Systemic Nickel Allergy Syndrome (SNAS) is a broader and more complex manifestation of nickel allergy [21]. This condition involves systemic symptoms following the ingestion of nickel through food, water, or environmental exposure. SNAS is characterized by gastrointestinal discomfort (such as nausea, bloating, and abdominal pain), generalized eczema, fatigue, and headaches. The mechanism of SNAS likely involves a combination of Type I and Type IV hypersensitivity reactions, along with systemic absorption of nickel that triggers widespread immune responses, contributing to the diverse range of symptoms. This concept challenges the idea that localized symptoms are purely driven by a single type of hypersensitivity. The braces release small amounts of nickel, which could be absorbed into the systemic circulation. This provides a plausible explanation for the complex reaction observed, going beyond the simple contact of nickel with the oral mucosa. Thus, the complexity of nickel-induced reactions, particularly in individuals with a high degree of sensitivity, requires us to consider that what presents as a local reaction may, in fact, involve systemic absorption and a combination of immune responses, extending the implications of nickel exposure beyond the site of contact. SNAS, along with other systemic and localized reactions, underscores the complexity of nickel allergy and the broad spectrum of clinical manifestations that can result from exposure to this metal allergen.

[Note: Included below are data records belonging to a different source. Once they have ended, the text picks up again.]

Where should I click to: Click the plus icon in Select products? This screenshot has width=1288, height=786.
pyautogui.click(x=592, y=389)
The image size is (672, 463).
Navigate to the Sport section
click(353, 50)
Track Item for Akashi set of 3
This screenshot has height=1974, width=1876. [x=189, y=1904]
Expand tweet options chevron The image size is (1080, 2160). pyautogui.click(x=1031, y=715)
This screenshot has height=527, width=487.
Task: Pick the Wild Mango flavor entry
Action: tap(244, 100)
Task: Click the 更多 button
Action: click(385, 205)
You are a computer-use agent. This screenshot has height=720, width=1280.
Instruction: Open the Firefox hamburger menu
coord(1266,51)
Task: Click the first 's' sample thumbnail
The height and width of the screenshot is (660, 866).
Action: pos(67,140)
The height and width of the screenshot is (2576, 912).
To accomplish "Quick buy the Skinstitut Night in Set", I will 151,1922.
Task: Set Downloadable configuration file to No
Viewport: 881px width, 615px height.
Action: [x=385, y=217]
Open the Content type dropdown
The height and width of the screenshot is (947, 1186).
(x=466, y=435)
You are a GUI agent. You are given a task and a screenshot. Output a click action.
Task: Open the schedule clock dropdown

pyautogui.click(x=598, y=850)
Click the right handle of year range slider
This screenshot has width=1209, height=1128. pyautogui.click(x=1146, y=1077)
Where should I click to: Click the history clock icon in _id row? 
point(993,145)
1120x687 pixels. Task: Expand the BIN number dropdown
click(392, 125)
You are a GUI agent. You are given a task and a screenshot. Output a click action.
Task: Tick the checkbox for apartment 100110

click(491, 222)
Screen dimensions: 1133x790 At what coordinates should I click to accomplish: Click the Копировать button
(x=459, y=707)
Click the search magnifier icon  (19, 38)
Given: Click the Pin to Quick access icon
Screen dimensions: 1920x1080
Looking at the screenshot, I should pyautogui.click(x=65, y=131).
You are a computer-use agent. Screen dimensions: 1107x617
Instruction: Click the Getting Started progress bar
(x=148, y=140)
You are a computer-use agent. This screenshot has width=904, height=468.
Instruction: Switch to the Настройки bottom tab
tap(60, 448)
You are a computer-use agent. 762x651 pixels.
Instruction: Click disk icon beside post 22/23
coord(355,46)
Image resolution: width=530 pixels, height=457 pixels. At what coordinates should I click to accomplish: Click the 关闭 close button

This image depicts an orthodontic appliance damaged by corrosion, outlining various contributing factors and the nickel’s release. On the left, nickel triggers Type I hypersensitivity reactions or directly initiates mast cell degranulation. On the right, the mechanism of a Type IV allergic response is illustrated. APC: antigen-presenting cell

The implications of this case extend beyond clinical diagnosis to include considerations in dental and orthodontic material selection, underscoring the importance of screening for metal allergies before device placement and the potential benefits of alternative materials free from common allergens like nickel [22].

This case emphasizes the necessity of considering all potential sources of allergen exposure, particularly in environments as intricate as the oral cavity, where the combination of saliva, microbial presence, and dietary acids can accelerate metal corrosion and increase allergen release. Moreover, the differentiation between Type I and Type IV hypersensitivity reactions to nickel and the potential for nickel to directly activate mast cells on a non-immunological basis highlights the complexity of diagnosing and managing angioedema and contact dermatitis cases. The implications of this case extend beyond clinical diagnosis to include considerations in dental and orthodontic material selection, underscoring the importance of screening for metal allergies before device placement and the potential benefits of alternative materials free from common allergens like nickel.